撮影日:1月5日 11時08分天竜浜名湖鉄道(遠江一宮〜敷地)
静岡らしい茶畑の直線的な風景を、デザイン的に切り取った。こんなシーンを写すには、カメラとレンズの両方に周辺までゆがみのない精緻な描写力が求められる
撮影日:1月5日 11時30分天竜浜名湖鉄道(遠江一宮〜敷地)
FE 50-150mm F2 GMを付けてのぞいたら、葉の1枚1枚がまるで茶畑の妖精のようにキラキラと輝いていた。F2の明るさを持つこのレンズでしか表現できない、幻想的な世界だ
撮影日:1月5日 16時38分天竜浜名湖鉄道(二俣本町〜西神島)
おだやかな天竜川の流れと、並行する鹿島橋を入れた構図で撮影した。FE 12-24mm F2.8 GMは、超広角レンズならではのダイナミックさとゆがみの少ない描写を可能にする
撮影日:1月5日 9時27分天竜浜名湖鉄道(原田〜戸綿)
トンネル越しに現れた列車を、FE 600mm F4 GM OSSで写した。開放絞りで撮影したが、前ぼけの美しさもあいまって、圧縮された風景とは思えない臨場感がある
<Pickup LENS>FE 600mm F4 GM OSS
大口径超望遠レンズながら、世界最軽量※となる約3,040gを実現。今回のトンネルの作品では手持ちであったが、快適に撮影できた。高解像で異次元に抜けの良いシャープな画作りが特徴だ。前ぼけの柔らかな描写にもたけており、オールラウンドに活躍する。
※ 35mmフルサイズセンサー搭載デジタルカメラ用の焦点距離600mm F4交換レンズとして。2019年6月広報発表時点。
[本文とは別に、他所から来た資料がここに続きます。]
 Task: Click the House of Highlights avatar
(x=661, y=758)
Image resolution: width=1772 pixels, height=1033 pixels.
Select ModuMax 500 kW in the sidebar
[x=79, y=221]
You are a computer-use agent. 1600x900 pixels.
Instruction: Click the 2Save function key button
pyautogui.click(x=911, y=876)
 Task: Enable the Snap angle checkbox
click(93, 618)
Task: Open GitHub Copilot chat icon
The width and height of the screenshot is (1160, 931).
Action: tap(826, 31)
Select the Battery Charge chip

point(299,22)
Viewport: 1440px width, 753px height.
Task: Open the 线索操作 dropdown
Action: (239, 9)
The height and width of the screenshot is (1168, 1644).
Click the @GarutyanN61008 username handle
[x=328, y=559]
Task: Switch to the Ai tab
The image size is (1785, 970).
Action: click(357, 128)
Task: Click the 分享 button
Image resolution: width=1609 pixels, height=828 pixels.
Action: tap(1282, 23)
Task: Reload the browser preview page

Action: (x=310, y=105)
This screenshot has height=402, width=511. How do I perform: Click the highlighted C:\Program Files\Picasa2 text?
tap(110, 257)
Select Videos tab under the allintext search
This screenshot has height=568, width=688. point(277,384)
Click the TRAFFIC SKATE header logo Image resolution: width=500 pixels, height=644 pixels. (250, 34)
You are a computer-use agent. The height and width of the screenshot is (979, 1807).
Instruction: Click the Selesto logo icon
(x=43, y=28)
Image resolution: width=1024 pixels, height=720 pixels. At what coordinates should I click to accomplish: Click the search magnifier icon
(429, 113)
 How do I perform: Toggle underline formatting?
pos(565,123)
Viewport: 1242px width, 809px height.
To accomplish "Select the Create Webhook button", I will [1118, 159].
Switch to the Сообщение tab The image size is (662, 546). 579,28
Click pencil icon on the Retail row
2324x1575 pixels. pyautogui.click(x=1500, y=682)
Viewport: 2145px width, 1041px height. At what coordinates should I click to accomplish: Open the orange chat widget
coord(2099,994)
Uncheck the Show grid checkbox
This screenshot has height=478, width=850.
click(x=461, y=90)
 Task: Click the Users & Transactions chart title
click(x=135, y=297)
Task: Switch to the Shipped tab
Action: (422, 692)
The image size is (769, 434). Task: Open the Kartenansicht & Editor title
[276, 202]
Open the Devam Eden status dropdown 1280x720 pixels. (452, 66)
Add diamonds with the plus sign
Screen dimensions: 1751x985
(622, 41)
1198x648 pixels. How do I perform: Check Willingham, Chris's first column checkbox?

ソニー調べ
<Photo Technique>α1 IIはローリングシャッターによるゆがみがほぼない
アップでも風景的な撮影でも、動体を撮る鉄道写真では、電子シャッター時に車両の形が崩れる「ローリングシャッターによるゆがみ」が最小限に抑えられていることがカメラ選びでの重要なポイントだ。α1 IIは最高約30コマ/秒での高速連写が可能でありながら、ローリングシャッターによるゆがみが少ない。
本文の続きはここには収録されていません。